LA DANZA ES PARTE DE MI VIDA
LA DANZA ES PARTE DE MI VIDA
El tesoro que es para mi la danza, la que considero mi manera particular de transmitir que la vida es una experiencia maravillosa, que es un regalo el poder vivir y que realmente es nuestra obligación y nuestro privilegio vivir con plenitud, desarrollar nuestras capacidades y nuestros dones así como la generosidad para compartirlos.
Bailo desde que tengo 8 años, soy bailarina; la danza ha sido en mi camino hacia la libertad y la plenitud y tengo que decir que los momentos más sublimes de mi vida han estado siempre relacionados con la danza. La danza también me ha traído un conocimiento de mi misma que a medida que se hace más profundo.
Ahora siento que para mi dar este conocimiento a todos mis alumnos y enseñar es lo mas satisfactorio que he podido experimentar.
Mi viaje con la danza empezó con estudios con profesores sumamente impresionantes. Aprendí a hacer cosas increíbles con mi cuerpo, cuanto más crecían mis habilidades más lejos me sentía yo de mi corazón.
Hubo un tiempo en el que disfruté mucho con todo esto, además estaba el escenario, los aplausos del público… en fin, un mundo precioso sin duda.
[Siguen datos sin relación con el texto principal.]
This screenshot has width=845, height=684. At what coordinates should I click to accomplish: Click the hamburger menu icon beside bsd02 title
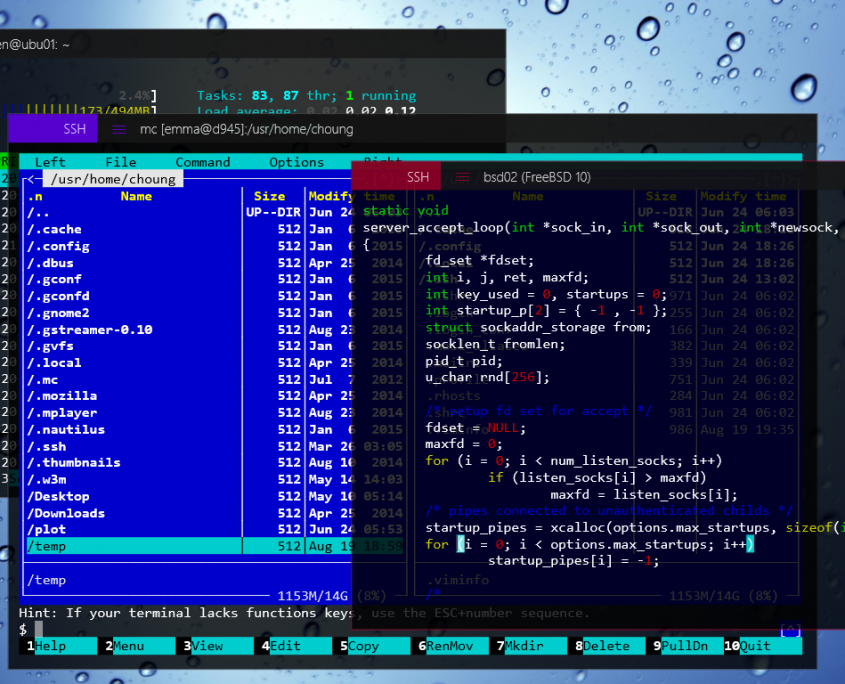[x=462, y=177]
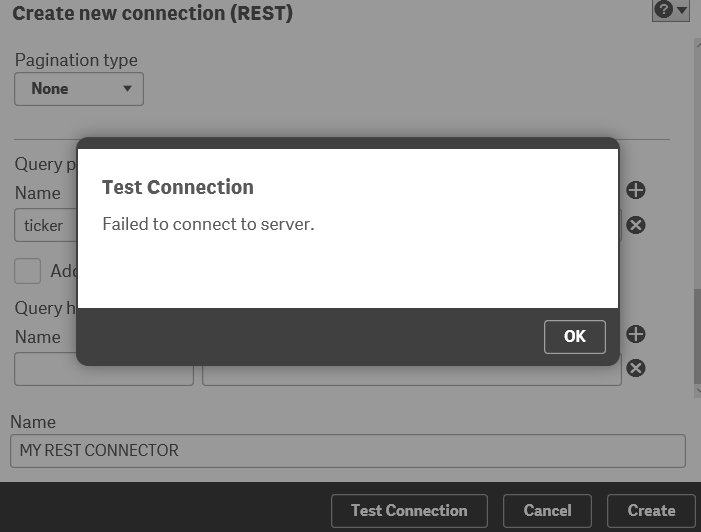
Task: Click the help question mark icon
Action: point(663,10)
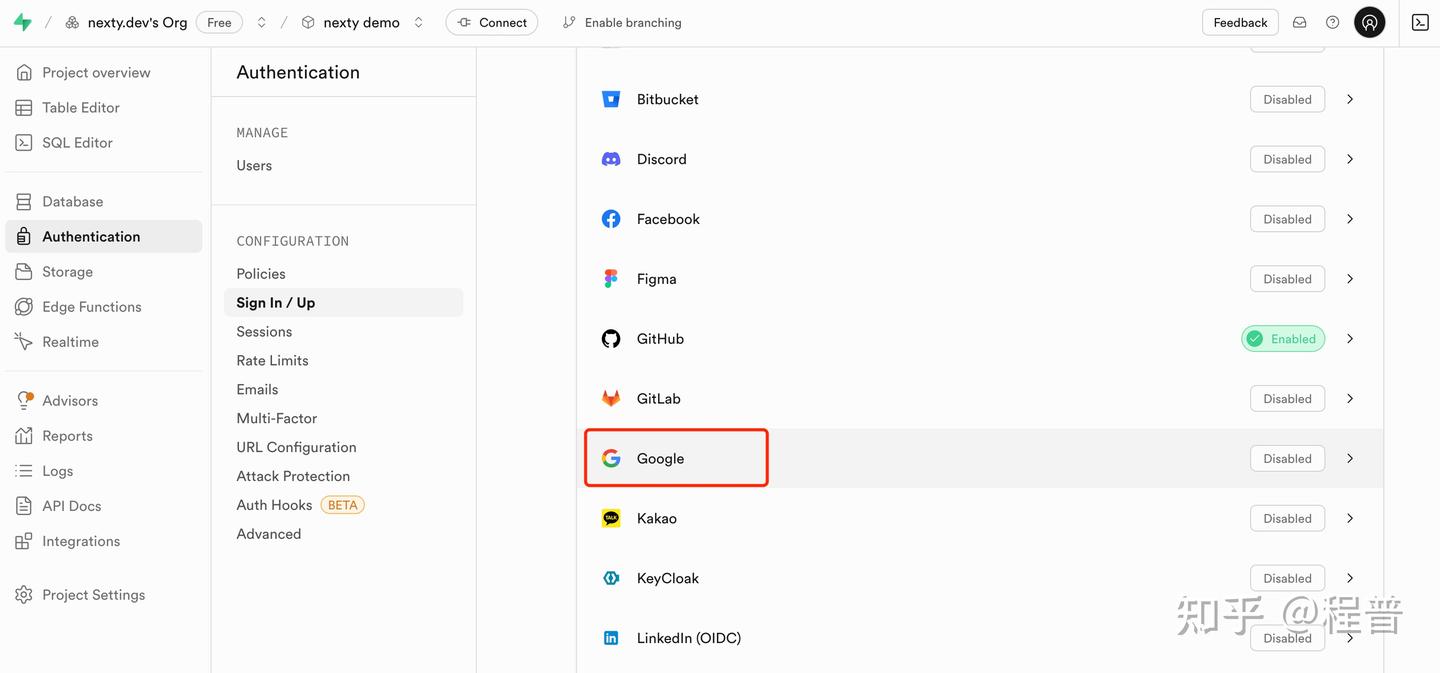Click the Facebook Disabled status badge
1440x673 pixels.
(1287, 219)
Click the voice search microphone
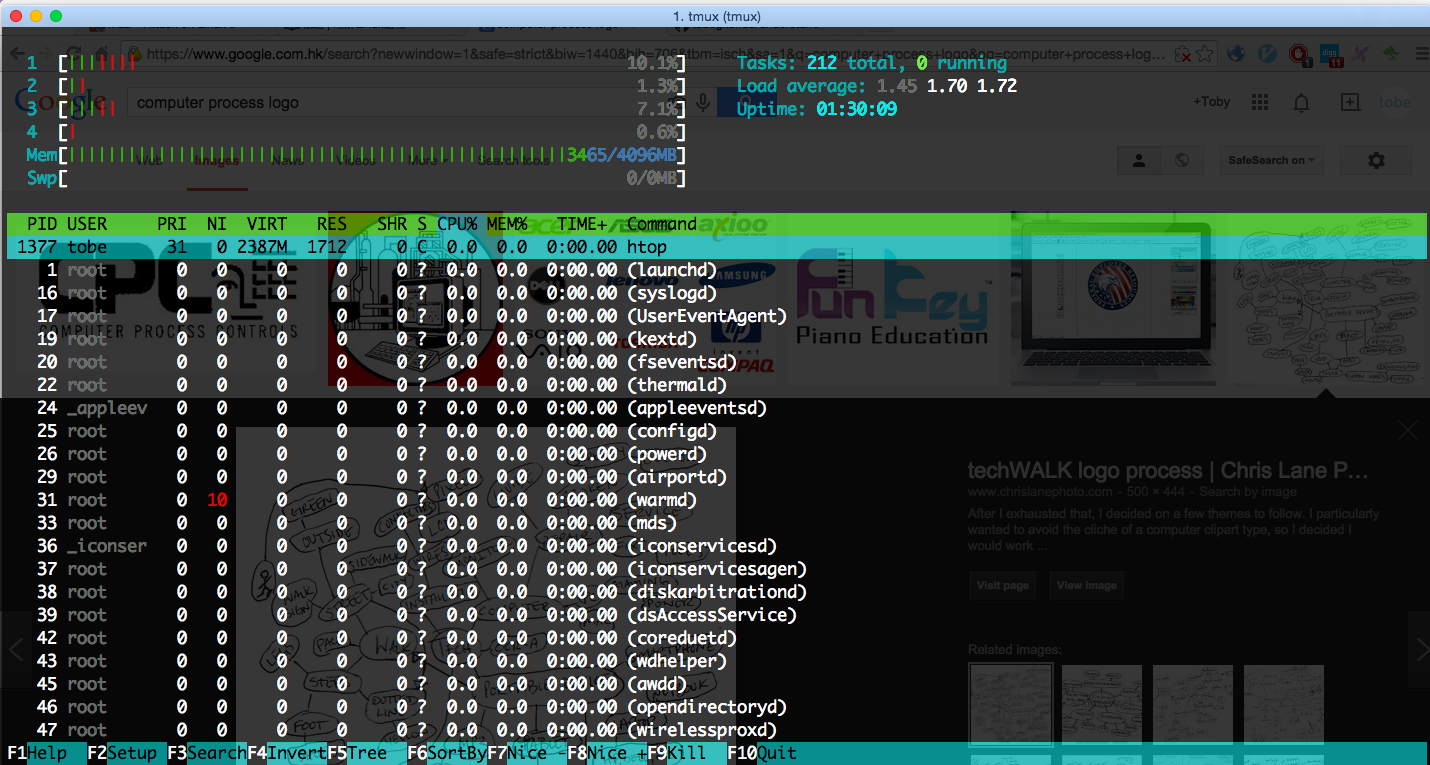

Tenemos la errónea creencia que la danza es para profesionales que presentan un gran dominio de una técnica determinada y aparentemente una facilidad para determinado movimiento o estilo, para así poder dar rienda suelta a nuestro propio movimiento y a nuestro cuerpo, a menudo olvidado y desoído, al que con frecuencia nos cuesta reconocer y entender.
Pero la danza es mucho más que esto. Para el ser humano la danza ha sido durante mucho tiempo y desde los inicios de su andadura por este planeta un vehículo de comunicación , de conectar con nuestro mundo interno, y como no con su parte divina, con nuestro poder personal.
Para nosotros hoy día vivimos desconectados de nuestro cuerpo, le hemos entregado el poder a la mente inferior y nos encontramos a su merced, presos de nuestros egos y emociones. Todos y cada uno de los seres de este planeta que tenemos el don de movernos debemos usarlo.
El cuerpo, es un don preciado, nuestro vehículo en este mundo y el receptáculo de nuestro Ser. Esto es lo que nos cautiva de la danza, el danzante está en comunión con Dios, con la Fuente, con el Ser o como quiera cada uno denominar a la parte más auténtica de cada persona, la parte que es más real.
Cuando uno conecta con su cuerpo y con la música o cualquier sonido que nos mueva, se produce una experiencia de gozo, de alegría, de libertad… bueno, aquí voy a matizar un poco. La danza como yo la practico no es una terapia aunque sin duda es terapéutica.
Los motivos por los que una emoción se enquista son muy diversos y no es mi intención ahora analizarlos pero su liberación a través de la danza es sin duda un momento sagrado y bello. Ese momento en el que nos encontramos con nuestros fantasmas es una gran experiencia y la oportunidad para sanarnos. Con cada encuentro que dancemos, cada batalla que libremos hará que nuestra danza sea más y más genuina.
El trabajo con la danza tal y como yo lo entiendo pasa por la expresión y aceptación de todo nuestro ser; lo positivo y lo negativo. Somos humanos y como tal tenemos emociones diversas, todas son útiles: la rabia está ahí para protegernos de un ataque, el miedo está ahí para que nos guardemos de lo que nos amenaza. La tristeza nos ayuda a darnos cuenta de nuestras carencias para así poder subsanarlas o aceptarlas.
A veces ocurre que estas reacciones emocionales se tonifican y entonces estaremos reaccionando de modo automático, sin conciencia, siguiendo un patrón que hace tiempo que no necesitamos. Esto se traduce en una pérdida de libertad y creatividad, además de una pérdida enorme de energía.
La danza es la mejor manera que yo conozco de liberar toda esta carga emocional y en la medida que nos vayamos librando de ella iremos descubriendo el gozo de bailar… de vivir, nos sorprenderemos a nosotros mismos maquillándonos de lo que somos y cada día seremos más capaces de danzar nuestras vidas con creatividad, valor y alegría. Pero el camino se hace al danzar y así empezando es como mejor uno experimenta y llega a comprender.
Todo aquel que sienta el deseo de bailar debería hacerlo. No nos privemos de disfrutar uno de los dones que tenemos como seres humanos que es el de servir de conectores entre el Cielo y la Tierra. Créeme es un bello Don.